## Task instructions:
Your answer must be the exact lines from the one holding "Given: Open the Support menu item" through the end of the entries, with no pictures.

=== Begin Enclosure ===

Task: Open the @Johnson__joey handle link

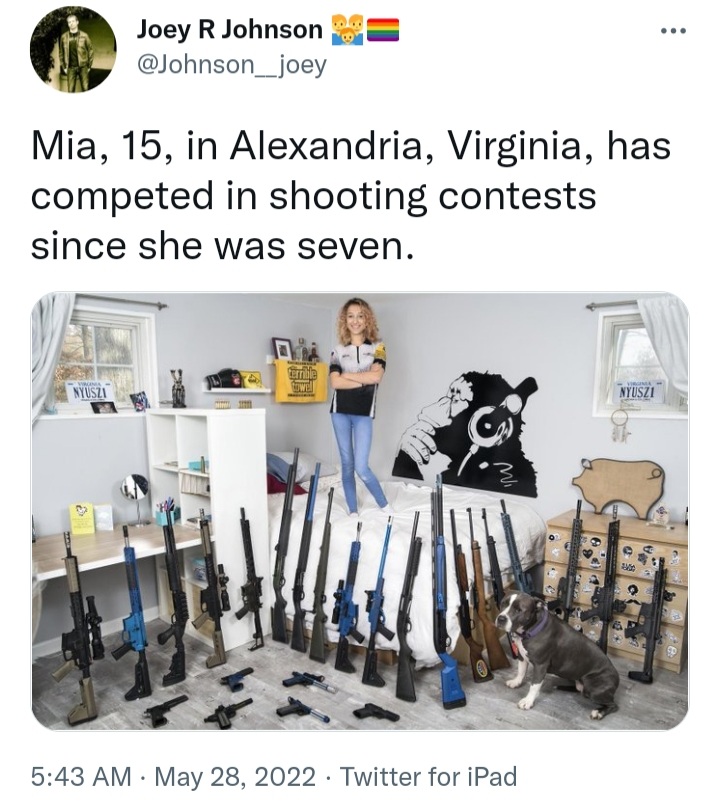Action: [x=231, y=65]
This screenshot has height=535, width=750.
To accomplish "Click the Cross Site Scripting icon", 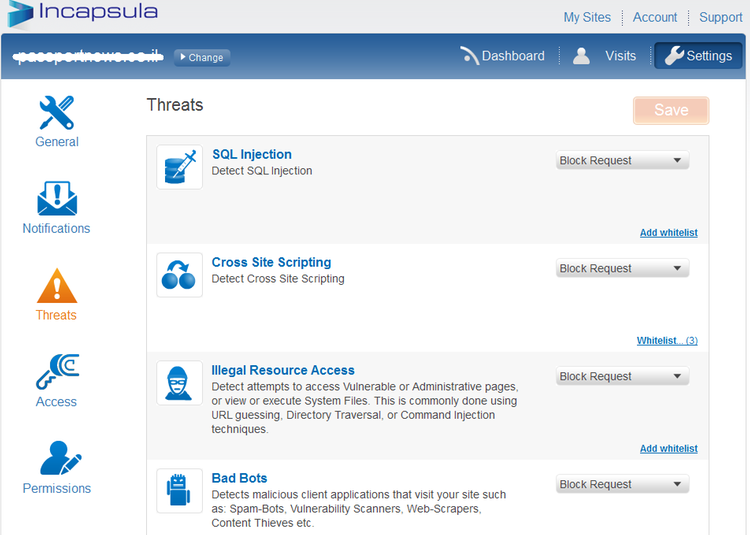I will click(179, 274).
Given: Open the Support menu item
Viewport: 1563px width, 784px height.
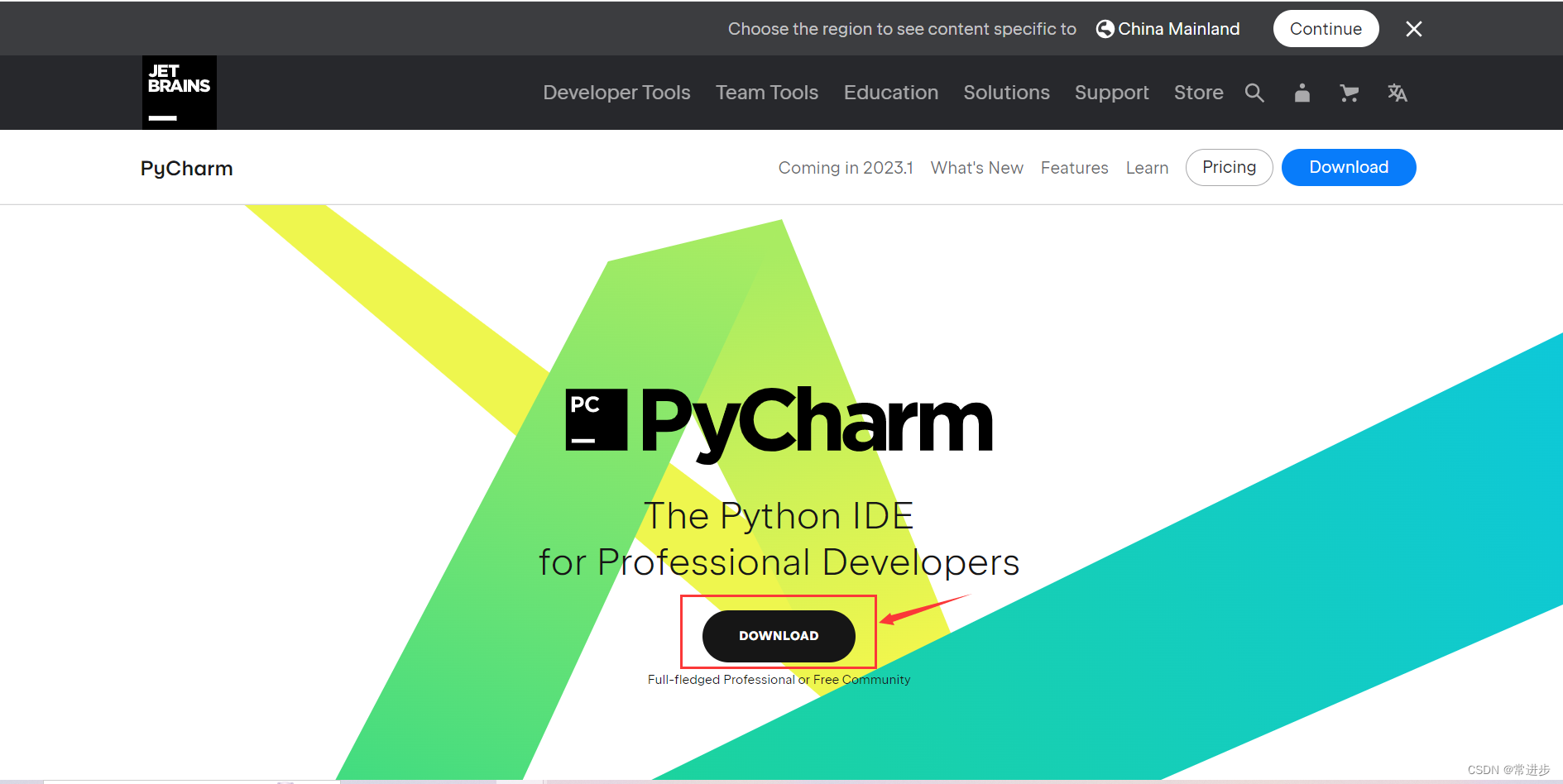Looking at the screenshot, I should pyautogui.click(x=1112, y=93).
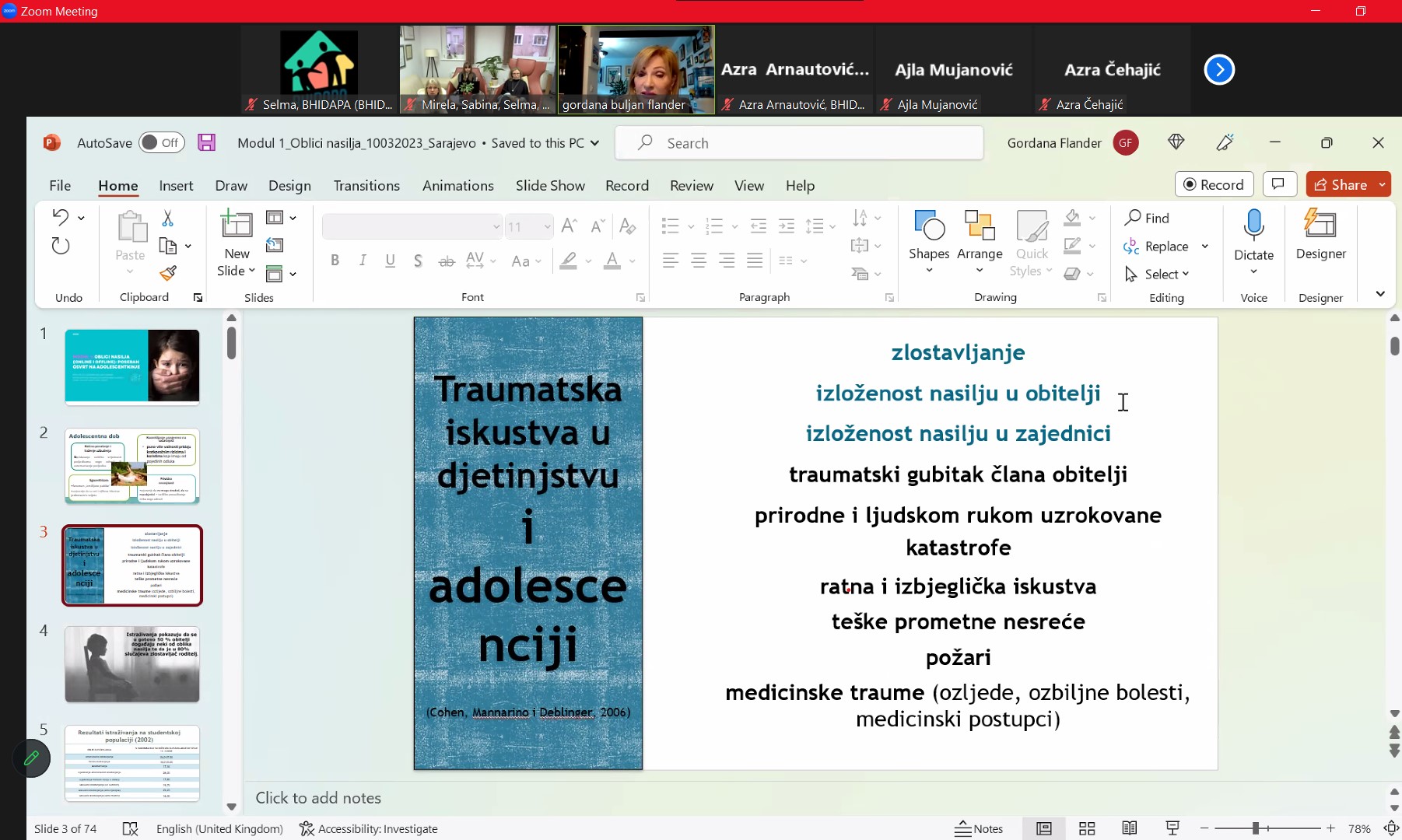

=== End Enclosure ===

## Response to this task:
Given: Open the Support menu item
Viewport: 1563px width, 784px height.
Looking at the screenshot, I should pyautogui.click(x=1112, y=93).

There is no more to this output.